Regenschirme lassen sich fast immer reparieren. Die Frage ist nur, wie teuer das wird. Erich Baumann beantwortet sie. Werkstattbesuch beim einzigen Schirmflicker der Schweiz.

Kaputte Schirme sind kein Problem für Erich Baumann, den einzigen Schirmflicker der Schweiz
Kaputte Schirme sind kein Problem für Erich Baumann, den einzigen Schirmflicker der SchweizImago / Action Pictures

In vielen Ländern Südamerikas wird, solange es geht, alles geflickt. Oder: fast alles. Das Motto “Reparieren statt wegschmeißen, behalten statt ersetzen” ist beispielsweise in Argentinien oder in Bolivien gelebte Realität. Möbel, Taschen, Instrumente, Messer, Handys, Computer – alles kann man zu irgendjemandem in die Reparatur bringen, auch Regenschirme.
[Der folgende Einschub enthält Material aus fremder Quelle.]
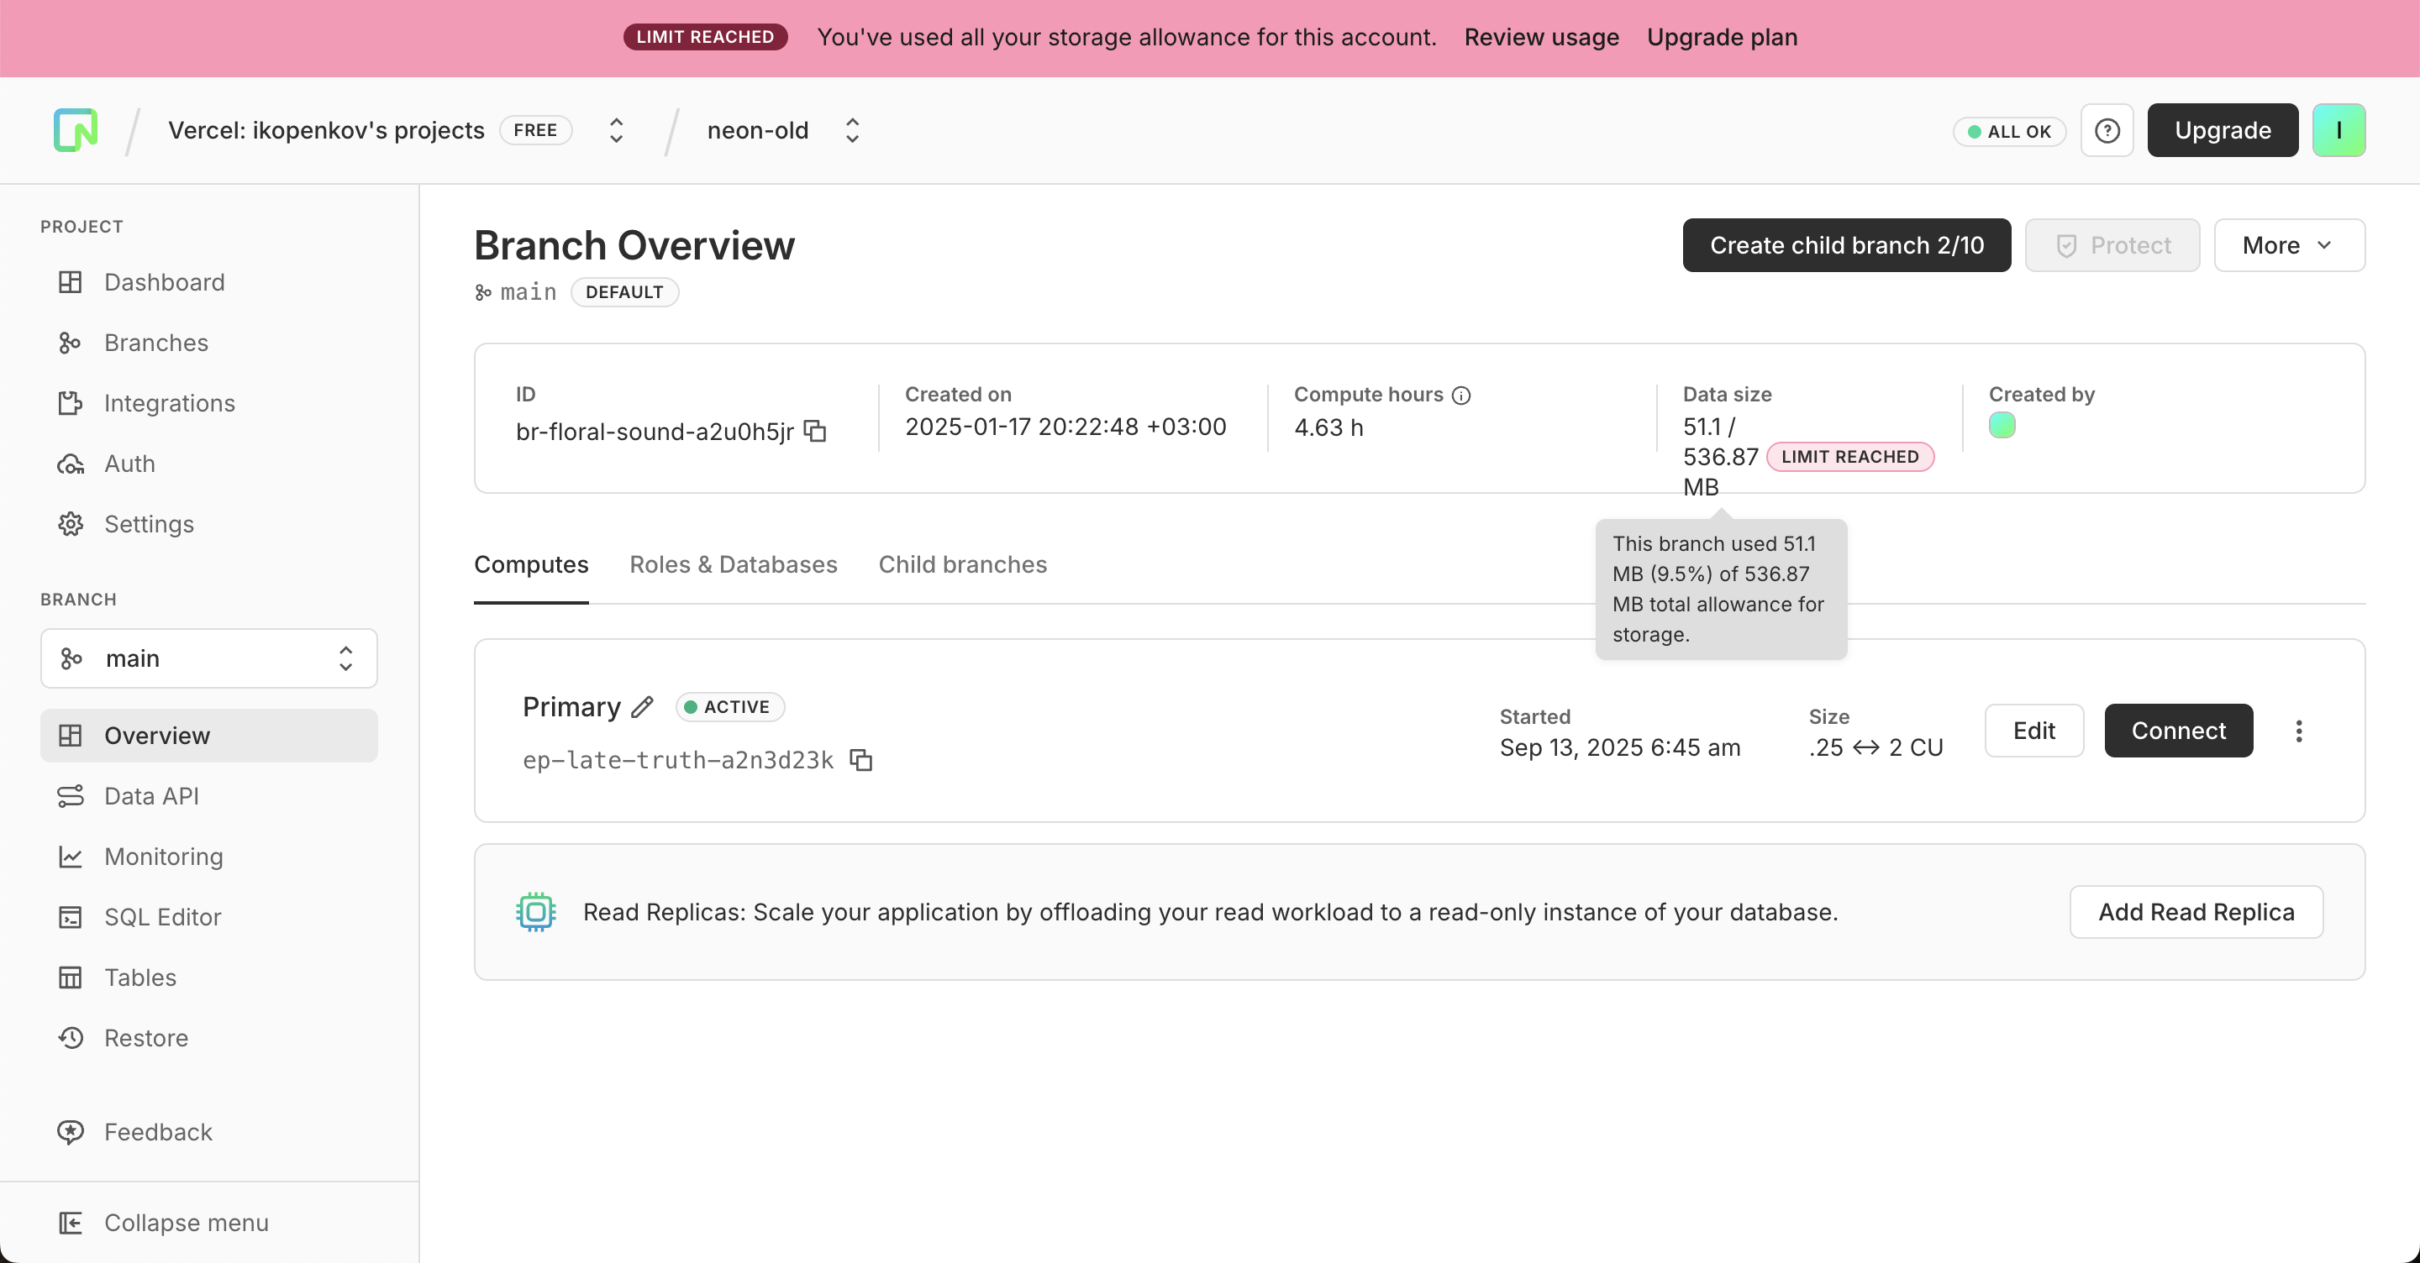Click the Neon logo icon

click(75, 131)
Das bringt viele Vorteile: Menschen können Gegenstände, die sie mögen, lange gebrauchen. Sie sparen Geld, weil sie weniger neu kaufen müssen. Und ganz nebenbei entsteht weniger Müll, bei einem zu Hause und auf der Welt.

Regenschirme kommen auch aus dem Ausland

In der Schweiz und anderen europäischen Ländern sieht das anders aus: Reparaturgeschäfte und Nähstuben gibt es nicht mehr an jeder Ecke. Und wenn man ein Geschäft findet, ist der Kostenvoranschlag mitunter so hoch, dass ein neues Produkt sinnvoller erscheint. In den südlichen Ländern Europas wie Spanien und Portugal reparieren die Menschen derweil nach wie vor oft selbst.

Das Bewusstsein für Nachhaltigkeit in der Bevölkerung wächst jedoch. Und so sind auch in der Schweiz und in Deutschland in den vergangenen Jahren verschiedene Projekte ins Leben gerufen worden, etwa die Repair-Cafes. In der Schweiz gibt es einen ganz besonderen Reparateur: den Regenschirmdoktor Erich Baumann. “Mehr als 1.000 Regenschirme haben wir 2023 repariert”, sagt der 56-Jährige – er ist der einzige Schirmflicker in der Schweiz. Es wundert nicht, dass ihm Regenschirme von überall her zugesandt oder gebracht werden, sogar aus dem Ausland.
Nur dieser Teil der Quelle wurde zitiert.